Lessons that cost time in agent sessions — read before exercising uv run assembly by hand:

  • Web/remote containers are fully provisioned at session start (.claude/hooks/session-start.sh): system deps, markdownlint/prettier, and the Go gate binaries (actionlint, gitleaks) are installed at CI's pinned versions, so ./scripts/check.sh enforces the same gates CI does — a gate that "self-skips locally" should not be skipping in a web session. If one is, read /tmp/session-start.log to see what failed to provision. Keep the hook's stdout terse (one line per step) — it is injected into the agent's context every session.
  • Probe network reachability first. Remote/sandboxed environments often allowlist PyPI but block api.assemblyai.com / streaming.assemblyai.com / llm-gateway.assemblyai.com (curl -s https://api.assemblyai.com/v2/transcript -H "authorization: $ASSEMBLYAI_API_KEY" returning a proxy 403 like "Host not in allowlist" means no real-API path can work — test error handling and --show-code instead of burning time on happy paths).
  • Isolate the config dir per test run. The CLI persists profiles in platformdirs-resolved config.toml (e.g. ~/.config/assemblyai/). Concurrent or destructive manual tests (corrupt-config probes, profile/env switches) stomp each other through that shared file — set XDG_CONFIG_HOME=$(mktemp -d) per run instead.
  • Write scratch output to /tmp, never the repo root. Redirects like cmd > out.txt in the repo show up as untracked files and trip commit hooks/gates.
  • Headless boxes have no mic/speakers/browser. assembly stream/assembly agent mic paths and assembly login's browser flow can't complete; wrap exploratory runs in timeout 30 … so a blocking path can't wedge the session. For pytest, --timeout N (pytest-timeout, in the dev group) does the same per-test.

Conventions

  • from __future__ import annotations at the top of every module; modern typing (X | None).
  • Ruff lint set: see [tool.ruff.lint] in pyproject.toml. S603/S607 are ignored project-wide because the CLI intentionally shells out to claude/npx with controlled args. B008 is ignored (Typer uses typer.Option/Argument calls as defaults).
  • mypy is strict on aai_cli (disallow_untyped_defs); tests are type-checked but exempt from return annotations.
  • Errors → stderr, data → stdout.
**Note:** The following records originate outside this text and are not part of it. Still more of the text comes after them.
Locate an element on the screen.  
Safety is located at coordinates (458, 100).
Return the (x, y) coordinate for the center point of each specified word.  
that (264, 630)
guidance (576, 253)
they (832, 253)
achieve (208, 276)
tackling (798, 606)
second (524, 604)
Preserve this split; it's what makes the CLI pipeline-safe.
  • Help copy is terse and period-less (Codex-CLI style): one-line command summaries (the docstring's first line) and single-sentence option/argument help= strings are imperative, sentence-case, and carry no trailing period"Burn always-visible captions into a video", not "…video.". Only genuinely multi-sentence help (e.g. "X. Default: Y.") keeps normal punctuation. The strings render in assembly --help, so they're pinned by the syrupy --help goldens (tests/__snapshots__/test_snapshots_help_*.ambr) — regenerate with --snapshot-update, never hand-edit. Don't drop the period on internal helper docstrings (they aren't snapshot-covered, so the mutation gate would flag the changed line).
  • Deprecate flags with hidden traps, not removal: keep the old flag parsing (hidden=True), emit a one-line "use X instead" warning, and drop it a release or two later — never hard-break a script mid-cycle. login --api-key (→ --with-api-key) is the pattern to copy.
  • Secrets never ride argv: a key/token-valued option must read from stdin (--with-api-key) or the env, so it can't leak into shell history or ps. Run commands deliberately have no --api-key at all.
  • Every NDJSON stream line carries a "type" field (see REFERENCE.md "JSON output"); new event types are additive, existing fields stay stable.